Спрятав бутылку, она вынула из корзины шелковый платок и накинула поверх страшного бокала.

— Оз! — громко позвала Гермиона.

Раздался хлопок, и перед ней предстал пухленький домовой эльф, послушно воззрившийся на свою хозяйку.

— Кто дома? — коротко спросила она.

— Господин в своем кабинете, юная мисс и мистер Скорпиус играют в детской с мадам Рэйджисон, сеньора Соррентино и госпожа Астория беседуют в малой гостиной, а мисс Валуа отдыхает в своей комнате.

— Хорошо. Скажи мисс Валуа, что я жду ее здесь, — велела Гермиона. — И никому не сообщай о том, где мы.
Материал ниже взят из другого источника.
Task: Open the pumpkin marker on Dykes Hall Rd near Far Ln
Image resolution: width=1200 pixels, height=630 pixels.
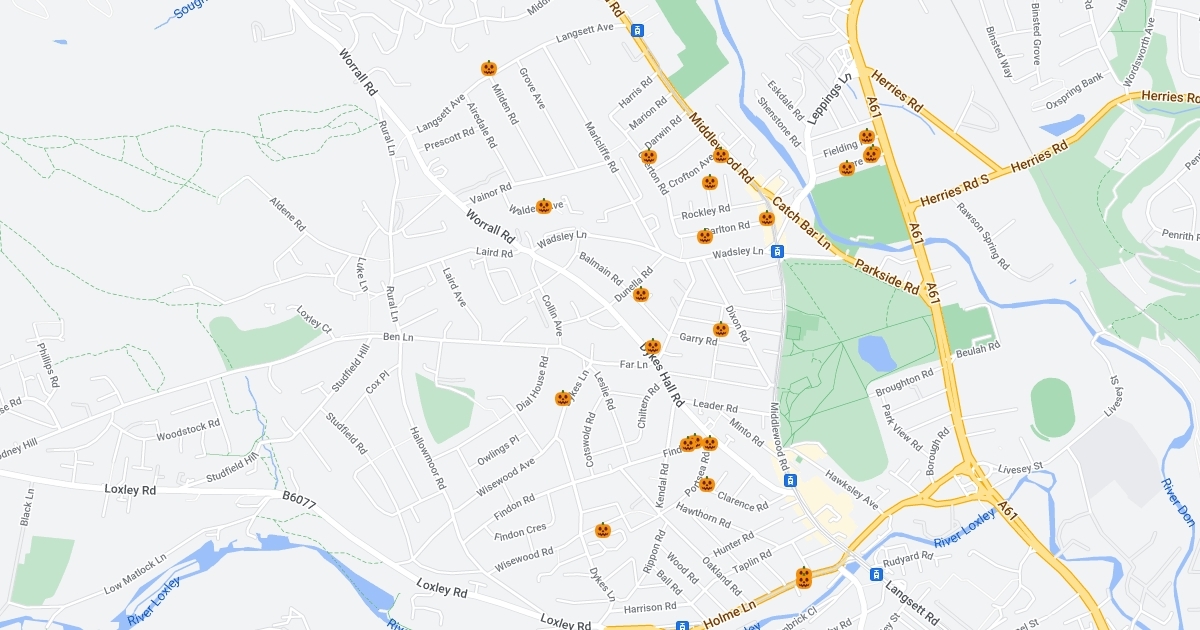Action: [652, 347]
Ступай, Оз.

Домовик низко поклонился, хлопнул темно–фиолетовыми глазами и исчез.

Гермиона прошлась по беседке и закурила.

Минула четверть часа, и на садовой дорожке послышались торопливые шаги. Гермиона сняла с бокала платок и прошла вглубь беседки, став спиной ко входу, и глубоко вдохнула свежий вечерний воздух сада.
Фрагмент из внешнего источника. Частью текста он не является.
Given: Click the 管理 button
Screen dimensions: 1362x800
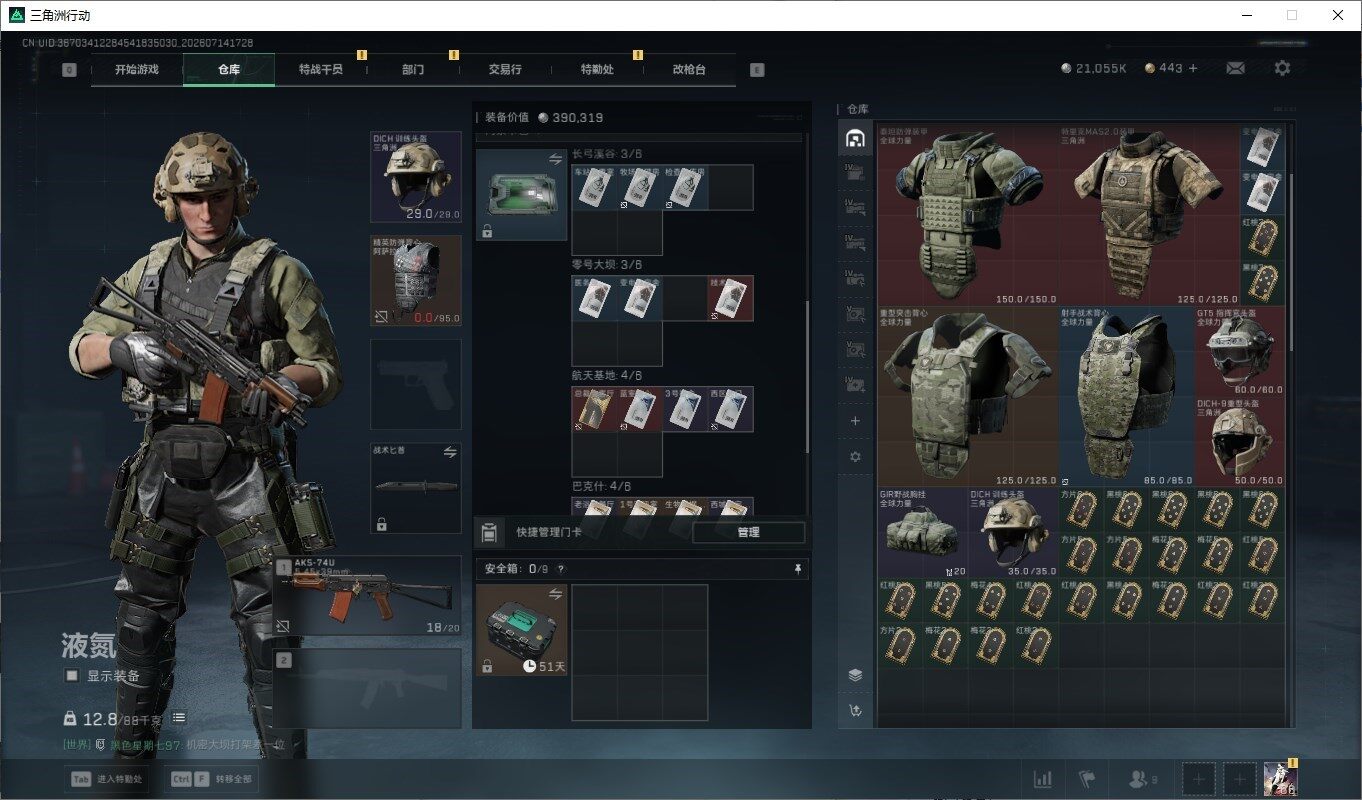Looking at the screenshot, I should [x=748, y=532].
Элен ступила на деревянный пол и остановилась.

— Я здесь, — решительно сказала она. — Надеюсь на вашу честь, миссис Малфой.

Гермиона хмыкнула.

— Пей, — бросила она и, не поворачиваясь, кивнула в сторону столика.

— Что это? — растерянно и озадачено спросила Нелли.

— Можжевеловое выжигающее зелье, — бесстрастно ответила леди Малфой.

— Да как вы смеете?! — охнула мисс Валуа. — Как вам вообще пришло в голову предлагать…

— Империо! — оборвала Гермиона, резко оборачиваясь и вскидывая волшебную палочку.

Словно послушная кукла, застыла Элен перед своей соперницей, широко распахнув темно–васильковые глаза.

— Пей! — повторила Гермиона, и девушка покорно сделала несколько шагов в сторону стола, взяла бокал и залпом осушила его. — Фините инкантатем! — велела леди Малфой, убирая палочку.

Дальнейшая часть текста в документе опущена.